Composer, music critic, prose writer and journalist. He attended the Warsaw Conservatory before the Second World War, and briefly also studied Polish language and literature as well as philosophy. Kisielewski’s early writings were published in Pion (The Vertical), Bunt Młodych (Youth in Revolt) and Polityka (Politics). Between 1935 and 1937 he worked as secretary to the editorial board of Muzyka Polska (Polish Music). After the German invasion in 1939 he took part in the September Campaign, seeing action near Kowel and Włodzimierz (now Kovel and Volodymyr-Volynsky, Ukraine). During the German occupation he lived in Warsaw, taking part in the underground life of the capital. He fought in the Warsaw Uprising in 1944.

At the beginning of 1945 Kisielewski took up residence in Kraków and lectured there at the State Higher School of Music, from which he was dismissed after delivering a critique of socialist realism at the Szczecin Music Congress in 1949. In 1945 he founded the fortnightly Ruch Muzyczny (Music Movement) and in April that year began to write for Tygodnik Powszechny (The Catholic Weekly), the acclaimed liberal Catholic magazine. This association was to continue until 1989 (with a break in 1953–6 when the magazine was closed after refusing to publish an obituary of Stalin). From 1945 Kisielewski was a member of the Polish Writers’ Trade Union, renamed the Polish Writers’ Union in 1949, and was a member of the board of ZAIKS, the Authors’ Association. From 1955 he worked with Polish Radio, and in 1976 became a member of the Polish Pen Club. Between 1957 and 1965 – at a time of relative political thaw – he entered the Polish Sejm as a deputy from Znak, a Catholic lay organization recognized by both the communist state and the Church hierarchy.

In 1964 Kisielewski was a co-signatory of the “Letter of the 34”, an open letter of protest concerning censorship and the cultural policies of the authorities, addressed to the then Polish prime minister Józef Cyrankiewicz. For his overt criticism of the communist party in February 1968 Kisielewski was expelled from the Polish Writers’ Union and his work was banned from publication. In December 1975 he co-signed the “Letter of 59”, a protest against proposed amendments to the constitution of the People's Republic of Poland.
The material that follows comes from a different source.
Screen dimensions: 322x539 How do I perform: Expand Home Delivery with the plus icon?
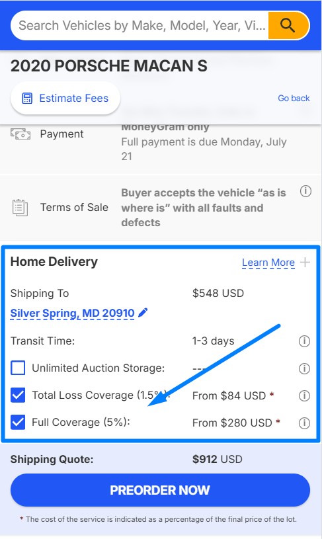(x=305, y=263)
From the mid-1970s he cooperated with the Workers’ Self-Defence Committee (KOR, later KSS KOR) and contributed articles and essays to many underground and émigré periodicals such as Aneks (Annexe), Biuletyn KOR (KOR Bulletin), Głos (The Voice), Krytyka (Critique), Puls (Pulse) and Spotkania (Encounters). 
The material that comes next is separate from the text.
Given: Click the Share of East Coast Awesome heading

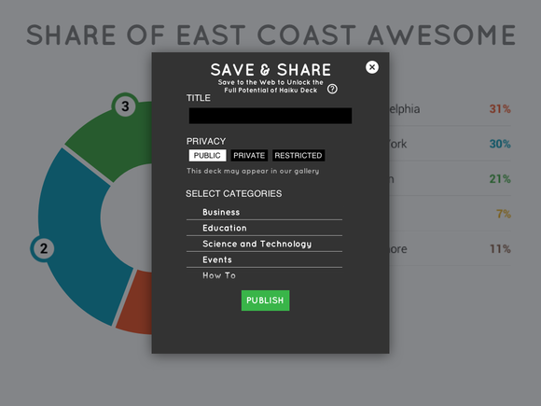Looking at the screenshot, I should 271,35.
In 1989 Kisielewski began to write for the weekly Wprost (Straightforward), and a year later the magazine founded a prize in his name. He received numerous prizes and awards himself: in 1974 from the Alfred Jurzykowski Foundation in New York; in 1979 from the A. Strug Foundation in Warsaw; in 1983 from the Max Schmidheiny Foundation at the University of St Gallen, Switzerland; and the Stanisław Vincenz and Alekander Bocheński Awards in 1987 and 1988, respectively. 
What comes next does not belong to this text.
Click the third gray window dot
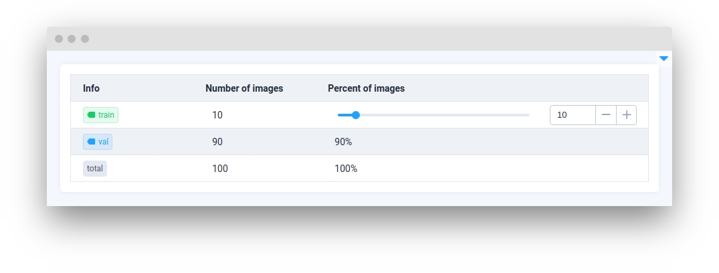The image size is (719, 273). coord(85,39)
Kisielewski’s professional relationship with Jerzy Giedroyc dated from the mid-1930s. From 1976 onwards he sent all his censored pieces to Kultura and Giedroyc duly published them in the journal under the section titles “Wołanie na puszczy” (Cries from the Forest) and “Widziane inaczej” (An Alternative View). His political analyses and excerpts from his novels were also published in Kultura.